화학공학소재연구정보센터
Macromolecules, Vol.48, No.11, 3395-3405, 2015
Radical Polymerization of Pendant (Meth)acrylates on a Rigid Helical Polyisocyanate Backbone Producing Poly(meth)acrylates with "Ideally" Atactic Main Chain Configuration
This study includes a topic that poly(methyl methacrylate) (PMMA) with an ideally atactic main chain configuration, approximately triad tacticities of mm/mr/rr = 1/2/1, has been produced in solution by the one-dimensionally regulated radical polymerization using rigid helical polyisocyanate as a macromolecular template. Three types of isocyanate monomers with pendant (meth)acryloxy groups, such as 2-(methacryloxy)ethyl isocyanate (MOI), 2-[2-(methacryloxy)ethoxy]ethyl isocyanate (MOI-EO), and 2-(acryloxy)ethyl isocyanate (AOI), were polymerized using a titanium alkoxide complex to produce the corresponding polyisocyanates, MOI-n, MOI-EO-n, and AOI-n, respectively, in which n represents the number-averaged degree of polymerization. From the SAXS measurements of MOI-26 in hexafluoro-2-propanol and MOI-EO-38 in tetrahydrofuran at 25 degrees C, the polyisocyanates were found to be considered as rigid rod molecules. The radical polymerization of the pendant (meth)acryloxy groups was performed, and the polyisocyanate template was removed by alkali hydrolysis followed by methyl esterification, eventually producing the poly[methyl (meth)acrylate]s. The diad, triad, and pentad tacicities of the products were determined by the H-1 and C-13 NMR spectra, and these probabilities followed those calculated based on the Bernoulli statistics.
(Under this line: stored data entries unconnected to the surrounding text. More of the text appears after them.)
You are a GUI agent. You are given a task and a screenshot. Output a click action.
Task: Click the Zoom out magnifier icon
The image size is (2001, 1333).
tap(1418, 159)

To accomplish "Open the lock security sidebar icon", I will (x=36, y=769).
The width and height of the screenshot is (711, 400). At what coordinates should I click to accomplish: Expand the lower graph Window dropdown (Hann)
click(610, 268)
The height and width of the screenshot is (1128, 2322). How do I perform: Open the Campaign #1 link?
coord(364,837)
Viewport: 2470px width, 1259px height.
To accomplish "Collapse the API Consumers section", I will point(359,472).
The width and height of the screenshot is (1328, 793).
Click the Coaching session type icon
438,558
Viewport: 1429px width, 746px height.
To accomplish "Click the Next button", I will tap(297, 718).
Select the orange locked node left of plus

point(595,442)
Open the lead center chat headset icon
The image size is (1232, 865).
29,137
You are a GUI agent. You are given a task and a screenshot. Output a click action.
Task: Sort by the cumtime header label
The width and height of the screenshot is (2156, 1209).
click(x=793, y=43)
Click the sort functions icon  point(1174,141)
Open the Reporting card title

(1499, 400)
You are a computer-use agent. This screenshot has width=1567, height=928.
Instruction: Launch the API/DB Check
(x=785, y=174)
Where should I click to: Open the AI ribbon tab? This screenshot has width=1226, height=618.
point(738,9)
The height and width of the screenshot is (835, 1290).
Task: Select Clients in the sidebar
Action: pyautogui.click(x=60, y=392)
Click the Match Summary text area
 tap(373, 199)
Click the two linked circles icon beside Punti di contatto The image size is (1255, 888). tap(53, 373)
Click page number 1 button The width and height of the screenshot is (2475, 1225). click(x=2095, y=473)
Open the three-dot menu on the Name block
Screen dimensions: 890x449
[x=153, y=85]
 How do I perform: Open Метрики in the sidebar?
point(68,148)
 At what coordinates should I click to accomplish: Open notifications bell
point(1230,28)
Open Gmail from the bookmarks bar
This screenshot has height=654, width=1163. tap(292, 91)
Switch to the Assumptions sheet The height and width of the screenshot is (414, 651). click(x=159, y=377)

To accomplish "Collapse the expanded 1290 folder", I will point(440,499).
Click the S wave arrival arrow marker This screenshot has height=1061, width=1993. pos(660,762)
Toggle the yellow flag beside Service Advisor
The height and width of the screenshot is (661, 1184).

The influences of the polymerization conditions, such as polymerization temperature and monomer concentration, on the tacticity of the final polymers were clarified. The effect of the flexible spacer between the polymerizable group and polyisocynate template was also evaluated. The radical polymerizations in which the polymerizable groups are molecularly regulated on a rod-like helical polyisocyanate backbone produced vinyl polymers with inimitable tacticities even in the solution state.